- **The problem**
Print each record below word for word.

Pixel coordinate grounding data:
= = = = =

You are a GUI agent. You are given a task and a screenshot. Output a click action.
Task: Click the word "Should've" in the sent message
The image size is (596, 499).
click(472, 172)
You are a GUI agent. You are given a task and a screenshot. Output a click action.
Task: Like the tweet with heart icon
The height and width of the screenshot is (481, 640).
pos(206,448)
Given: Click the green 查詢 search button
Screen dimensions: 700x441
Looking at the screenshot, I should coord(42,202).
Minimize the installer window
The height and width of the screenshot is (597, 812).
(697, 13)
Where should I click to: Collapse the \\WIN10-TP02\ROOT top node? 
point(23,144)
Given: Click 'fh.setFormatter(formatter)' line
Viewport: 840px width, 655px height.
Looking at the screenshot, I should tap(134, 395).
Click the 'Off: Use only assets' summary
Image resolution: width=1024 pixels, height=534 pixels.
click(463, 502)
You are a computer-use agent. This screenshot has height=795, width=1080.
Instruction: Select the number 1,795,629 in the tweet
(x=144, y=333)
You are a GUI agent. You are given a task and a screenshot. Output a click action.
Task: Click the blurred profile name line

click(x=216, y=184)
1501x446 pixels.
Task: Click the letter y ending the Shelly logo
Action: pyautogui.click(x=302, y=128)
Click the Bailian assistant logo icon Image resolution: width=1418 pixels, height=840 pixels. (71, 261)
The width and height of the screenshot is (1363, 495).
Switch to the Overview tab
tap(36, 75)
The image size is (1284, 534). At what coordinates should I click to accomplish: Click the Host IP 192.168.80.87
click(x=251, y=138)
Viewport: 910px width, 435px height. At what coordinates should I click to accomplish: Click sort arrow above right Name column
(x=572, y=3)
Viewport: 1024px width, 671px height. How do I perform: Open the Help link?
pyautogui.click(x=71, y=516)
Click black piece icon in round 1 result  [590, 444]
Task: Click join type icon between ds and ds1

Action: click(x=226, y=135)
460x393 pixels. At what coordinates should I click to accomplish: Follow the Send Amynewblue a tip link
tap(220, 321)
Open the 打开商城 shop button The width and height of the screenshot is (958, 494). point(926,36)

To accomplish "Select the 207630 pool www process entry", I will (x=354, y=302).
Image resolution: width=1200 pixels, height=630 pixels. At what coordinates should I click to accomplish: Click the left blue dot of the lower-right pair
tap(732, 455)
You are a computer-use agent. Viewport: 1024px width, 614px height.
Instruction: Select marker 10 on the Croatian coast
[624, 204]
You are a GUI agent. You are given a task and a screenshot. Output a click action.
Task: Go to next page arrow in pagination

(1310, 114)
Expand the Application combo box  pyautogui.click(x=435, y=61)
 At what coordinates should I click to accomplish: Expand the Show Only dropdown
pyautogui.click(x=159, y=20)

= = = = =

- **Reply to the task**
You are a GUI agent. You are given a task and a screenshot. Output a click action.
Task: Click the word "Should've" in the sent message
The image size is (596, 499).
click(472, 172)
You are a GUI agent. You are given a task and a screenshot. Output a click action.
Task: Like the tweet with heart icon
The height and width of the screenshot is (481, 640).
pos(206,448)
Given: Click the green 查詢 search button
Screen dimensions: 700x441
Looking at the screenshot, I should coord(42,202).
Minimize the installer window
The height and width of the screenshot is (597, 812).
(697, 13)
Where should I click to: Collapse the \\WIN10-TP02\ROOT top node? 
point(23,144)
Given: Click 'fh.setFormatter(formatter)' line
Viewport: 840px width, 655px height.
Looking at the screenshot, I should tap(134, 395).
Click the 'Off: Use only assets' summary
Image resolution: width=1024 pixels, height=534 pixels.
click(463, 502)
You are a computer-use agent. This screenshot has height=795, width=1080.
Instruction: Select the number 1,795,629 in the tweet
(x=144, y=333)
You are a GUI agent. You are given a task and a screenshot. Output a click action.
Task: Click the blurred profile name line

click(x=216, y=184)
1501x446 pixels.
Task: Click the letter y ending the Shelly logo
Action: pyautogui.click(x=302, y=128)
Click the Bailian assistant logo icon Image resolution: width=1418 pixels, height=840 pixels. (71, 261)
The width and height of the screenshot is (1363, 495).
Switch to the Overview tab
tap(36, 75)
The image size is (1284, 534). At what coordinates should I click to accomplish: Click the Host IP 192.168.80.87
click(x=251, y=138)
Viewport: 910px width, 435px height. At what coordinates should I click to accomplish: Click sort arrow above right Name column
(x=572, y=3)
Viewport: 1024px width, 671px height. How do I perform: Open the Help link?
pyautogui.click(x=71, y=516)
Click black piece icon in round 1 result  [590, 444]
Task: Click join type icon between ds and ds1

Action: click(x=226, y=135)
460x393 pixels. At what coordinates should I click to accomplish: Follow the Send Amynewblue a tip link
tap(220, 321)
Open the 打开商城 shop button The width and height of the screenshot is (958, 494). point(926,36)

To accomplish "Select the 207630 pool www process entry", I will (x=354, y=302).
Image resolution: width=1200 pixels, height=630 pixels. At what coordinates should I click to accomplish: Click the left blue dot of the lower-right pair
tap(732, 455)
You are a computer-use agent. Viewport: 1024px width, 614px height.
Instruction: Select marker 10 on the Croatian coast
[624, 204]
You are a GUI agent. You are given a task and a screenshot. Output a click action.
Task: Go to next page arrow in pagination

(1310, 114)
Expand the Application combo box  pyautogui.click(x=435, y=61)
 At what coordinates should I click to accomplish: Expand the Show Only dropdown
pyautogui.click(x=159, y=20)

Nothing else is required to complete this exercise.